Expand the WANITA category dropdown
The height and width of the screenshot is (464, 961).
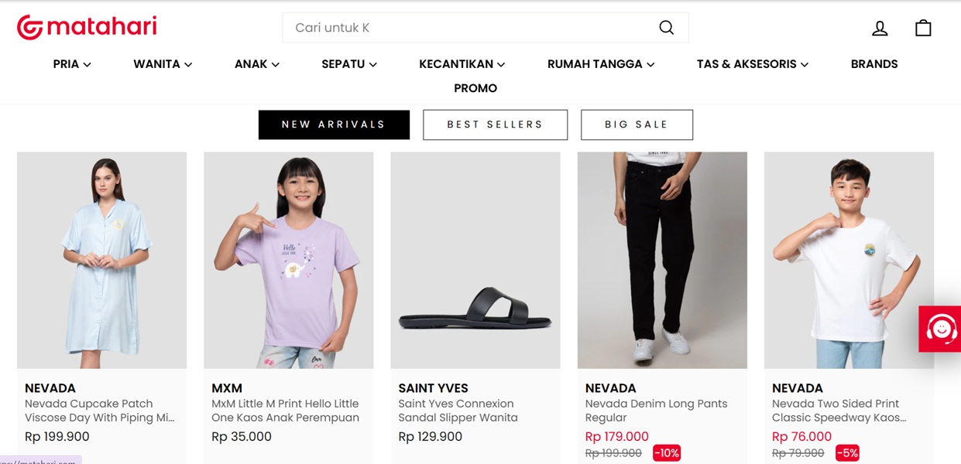click(163, 64)
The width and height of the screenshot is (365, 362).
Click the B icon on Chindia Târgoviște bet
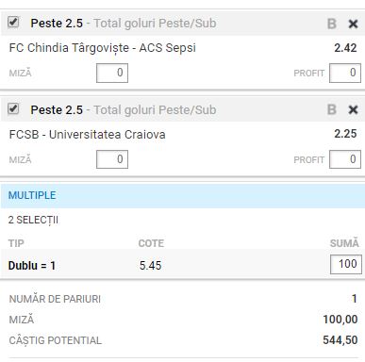pyautogui.click(x=332, y=24)
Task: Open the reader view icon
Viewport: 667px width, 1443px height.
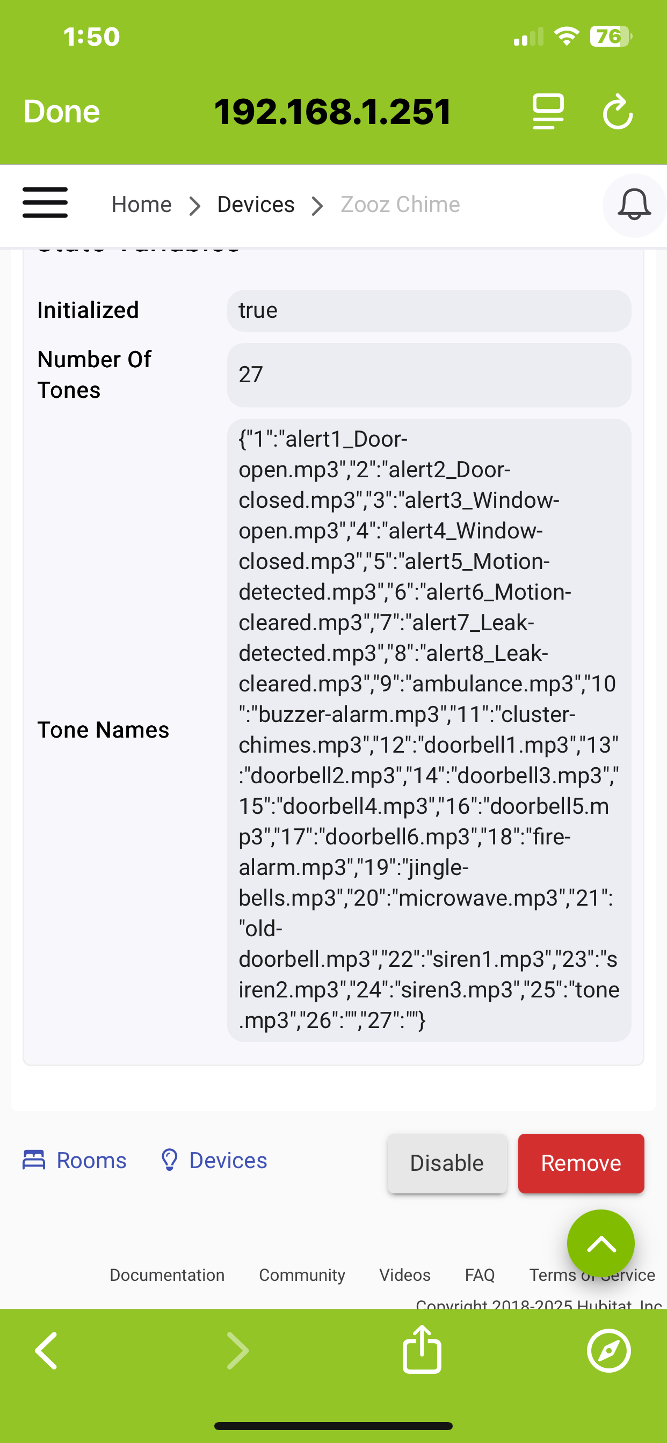Action: [x=548, y=112]
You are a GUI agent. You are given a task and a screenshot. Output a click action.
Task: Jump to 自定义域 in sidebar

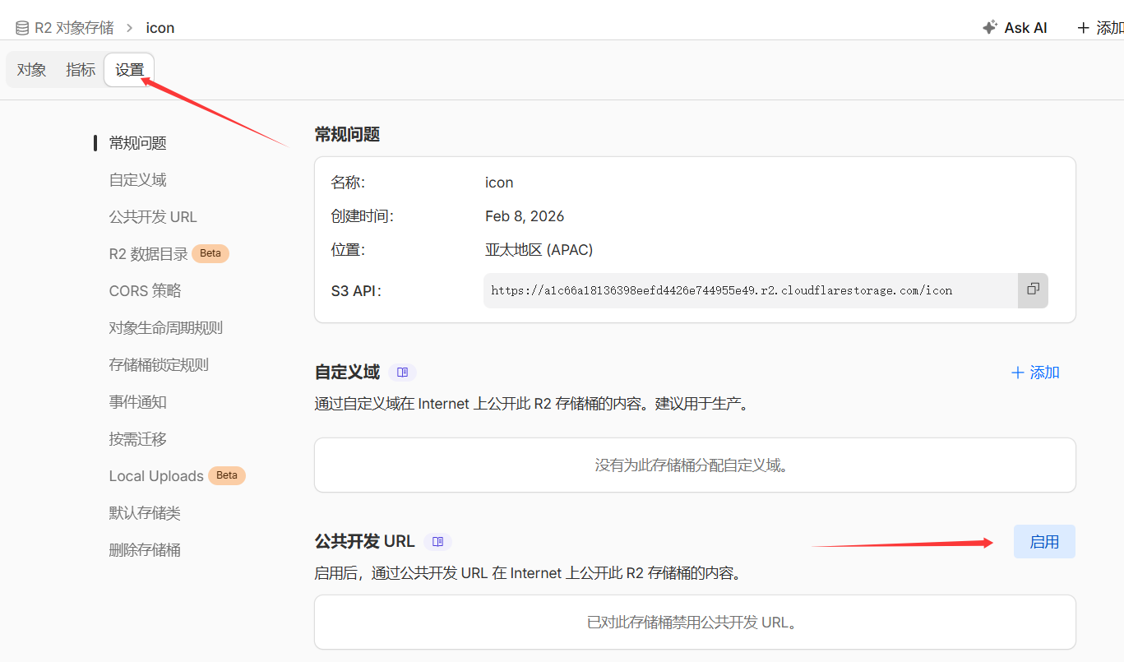(137, 180)
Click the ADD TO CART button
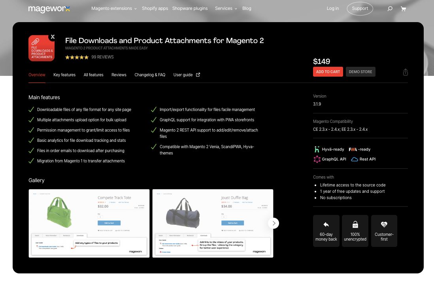Viewport: 434px width, 290px height. pyautogui.click(x=328, y=72)
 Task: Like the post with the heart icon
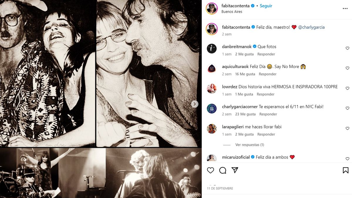(x=211, y=170)
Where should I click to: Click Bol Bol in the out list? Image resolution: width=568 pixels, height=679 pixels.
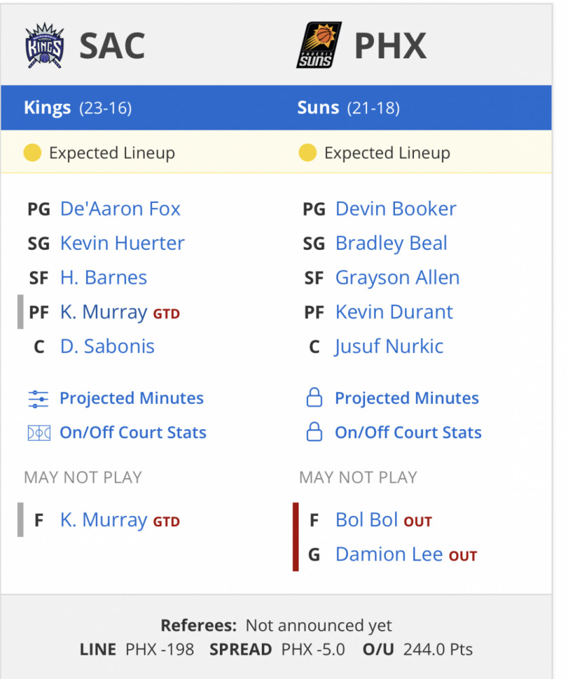tap(366, 519)
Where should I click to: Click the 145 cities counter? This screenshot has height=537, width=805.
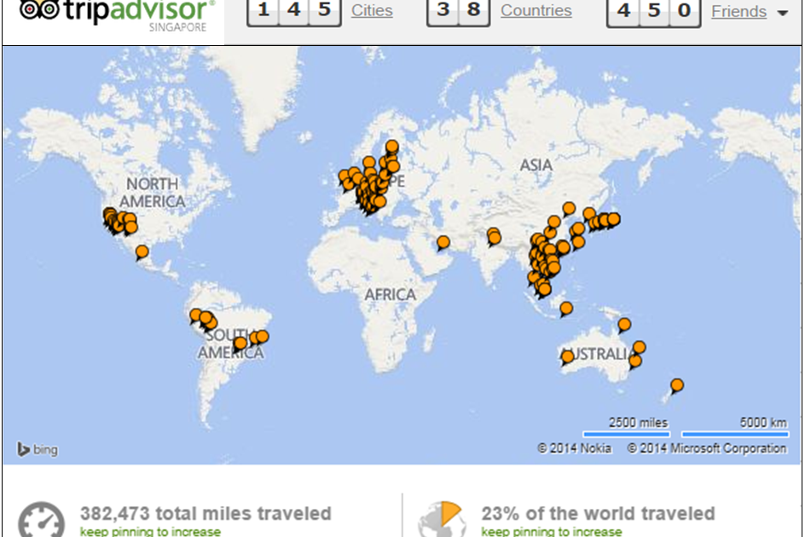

◆ **EXERCISE**
The whole listing, pictures excluded, should be output exactly.

◆ **RESULT OF THIS EXERCISE**
Expand the WANITA category dropdown
The height and width of the screenshot is (464, 961).
click(163, 64)
The width and height of the screenshot is (365, 362).
Click the B icon on Chindia Târgoviște bet
pyautogui.click(x=332, y=24)
Task: Open the reader view icon
Viewport: 667px width, 1443px height.
Action: [x=548, y=112]
You are a GUI agent. You are given a task and a screenshot. Output a click action.
Task: Jump to 自定义域 in sidebar

(137, 180)
Click the ADD TO CART button
Viewport: 434px width, 290px height. pyautogui.click(x=328, y=72)
 Task: Like the post with the heart icon
(x=211, y=170)
Where should I click to: Click Bol Bol in the out list? Image resolution: width=568 pixels, height=679 pixels.
tap(366, 519)
Where should I click to: Click the 145 cities counter? This screenshot has height=537, width=805.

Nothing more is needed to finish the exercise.